- Born: March 10, 1922
- Died: June 21, 2010 (aged 88)
- Occupation(s): Real estate developer, philanthropist
- Spouse: Clara Kest
- Children: 3 sons, 1 daughter

= Sol B. Kest =

American real estate developer and philanthropist

Sol B. Kest (1922–2010) was an American real estate developer and philanthropist. He was the co-founder of Goldrich & Kest Industries, a real estate development company, and built many residential buildings in Los Angeles County, California. A Holocaust survivor, he supported Jewish causes in California and endowed a professorship at the Icahn School of Medicine at Mount Sinai.

==Early life==
Sol B. Kest was born on March 10, 1922. During World War II, he was "the only one of nine children in his family to survive concentration camp incarceration".

==Career==
Kest emigrated to the United States, where he worked on construction sites. With Jona Goldrich, another Holocaust survivor, Kest co-founded Goldrich & Kest Industries, a real estate development company based in Los Angeles, California in 1959.

In 1964, Kest and Goldrich developed Eldorado, a residential building located at 4425 Ventura Canyon Avenue in Sherman Oaks. They also developed Sutton Terrance, another residential building located at 6251 Coldwater Canyon Avenue in North Hollywood. Another apartment complex they developed, Sepulveda Village in Mission Hills, comprised 18 buildings, with the reception located at 10023 Sepulveda Boulevard. A year later, in 1965, they developed Northridge Village Townhouses, an apartment complex in Northridge, California.

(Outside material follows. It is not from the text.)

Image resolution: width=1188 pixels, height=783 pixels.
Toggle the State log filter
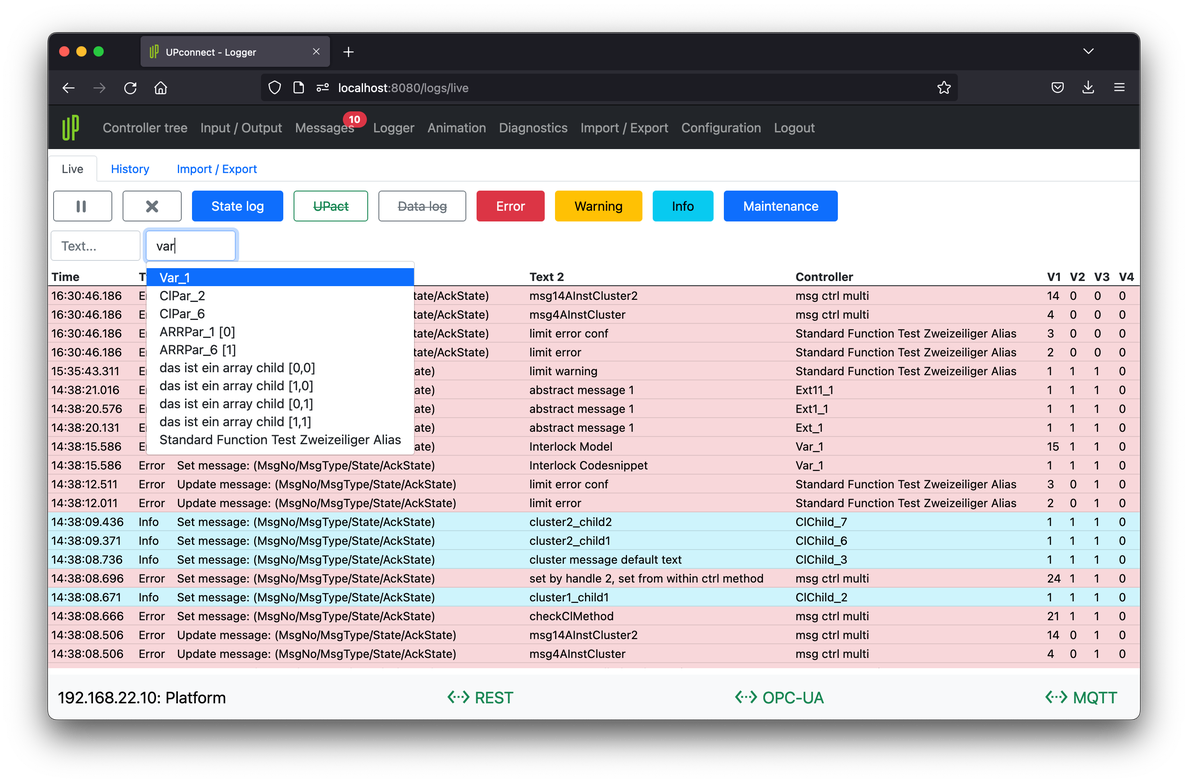pos(237,206)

In 1981, Kest and Goldrich purchased hotels in Tenderloin, San Francisco.

With Sheldon Appel, Goldrich and Kest redeveloped the former General Motors plant in South Gate in the 1980s. Meanwhile, they also turned land near the Long Beach Airport into offices and retail spaces.

With Nathan Shapell, Goldrich and Kest developed some buildings in the Bunker Hill area of Downtown Los Angeles, including Promenade Towers, Grand Promenade and the California Plaza. Moreover, they owned Kings Villages, a low-income housing project in Pasadena which they later sold to Thomas Pottmeyer. Additionally, they owned Green Hotel, a retirement home also located in Pasadena, and a government-subsidized retirement home in Santa Monica.

==Philanthropy==
Kest supported synagogues in Los Angeles. In 1993, he testified on behalf of Rabbi Abraham Low of Congregation Mogen Abraham, an ultra-Orthodox synagogue in the Fairfax District who was charged with money-laundering.

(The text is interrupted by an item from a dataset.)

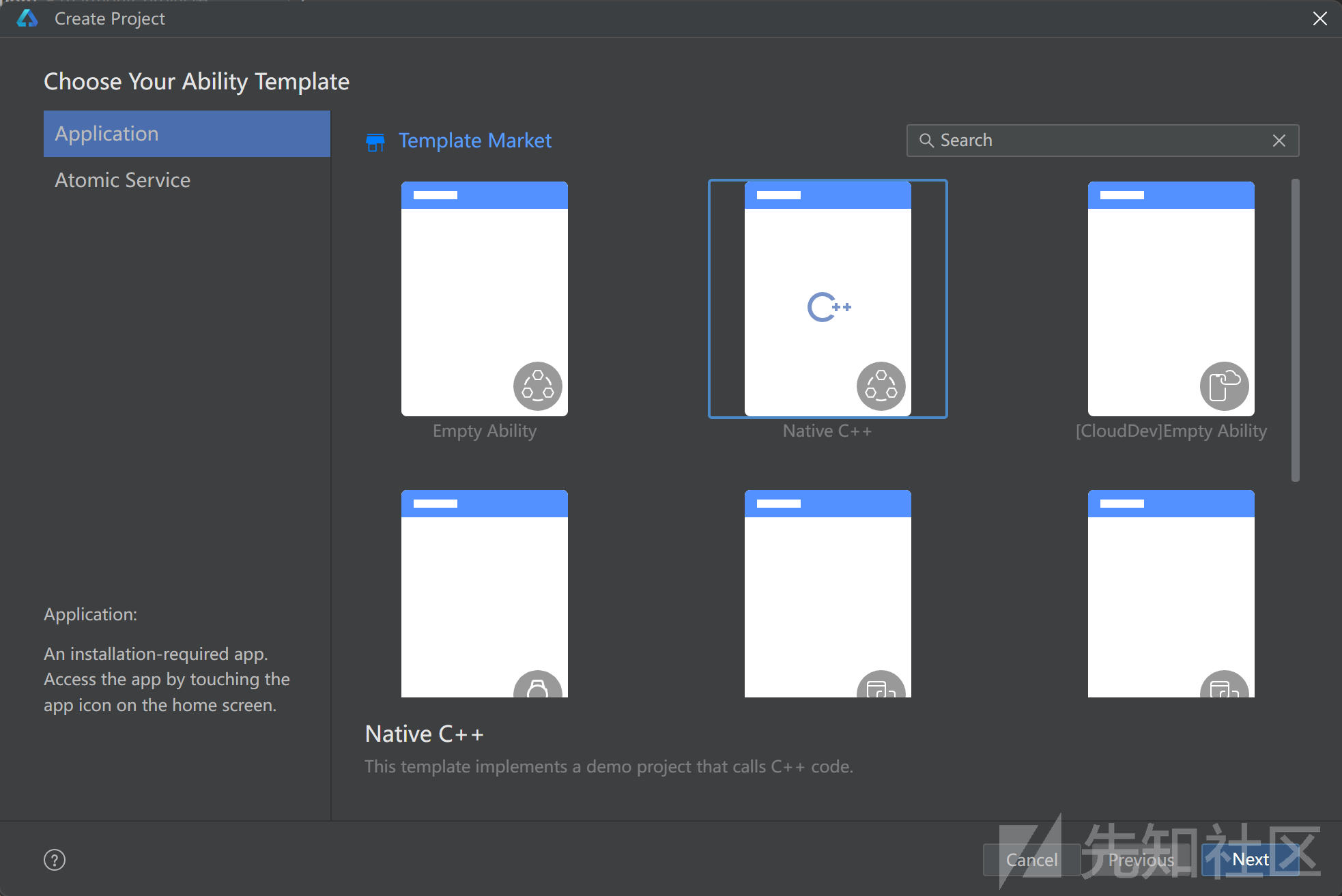Click the Template Market store icon
Image resolution: width=1342 pixels, height=896 pixels.
pyautogui.click(x=375, y=142)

Kest endowed the Clara and Sol Professorship and Chair of the Department of Dermatology at the Icahn School of Medicine at Mount Sinai, currently held by Professor Mark G. Lebwohl.

==Personal life and death==
With his wife Clara, Kest had three sons, Michael Kest, Benny Kest, and Ezra Kest and a daughter, Francesca married to Ivan Berkowitz. He died on June 21, 2010.